We also identified an indicator that acted as a protective factor against blisters. According to logistic regression analysis, patients with a drinking history performed a protective function in preventing blister development.Previous researchers have established a correlation between alcohol consumption and bone mineral density [32-34]. Patients with a history of alcohol consumption tended to have higher bone mineral density.
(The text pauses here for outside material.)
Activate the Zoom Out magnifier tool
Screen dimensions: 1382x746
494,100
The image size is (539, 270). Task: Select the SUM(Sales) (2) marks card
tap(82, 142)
Lower bone density was more likely to result in the development of comminuted fractures [34], which in turn caused significant soft tissue injury. As mentioned above, severe soft tissue injury was positively correlated with the appearance of blisters, which may explain the protective role of a drinking history in delaying the development of blisters.
Even though this is the first study to investigate the risk factors for blister development in patients with ACS, some limitations should be noted. First, because this was a retrospective analysis, several possible factors that may be related to blisters, such as surgical history, were only partly available. Second, owing to the small number of ACS patients, we did not perform a subgroup analysis based on the location of blisters, such as lower leg blisters or upper limb blisters. Third, similar to any other multivariate study, we could not incorporate all confounding variables, and residual confounding remains a concern.
In conclusion, univariate analyses indicated that seasonal factors, referral, MLR, PLR, and TC were associated with blisters, and logistic regression demonstrated that patients who developed ACS in the winter or spring, patients with referral, and patients with a higher PLR were independent predictors of blisters. We determined that 138.17 was the cut-off value of PLR to predict the blister. A drinking history was also discovered to be a significant protective factor for developing blisters. Our results offered a personalized risk assessment for blister formation in patients with ACS, enabling prompt and targeted interventions.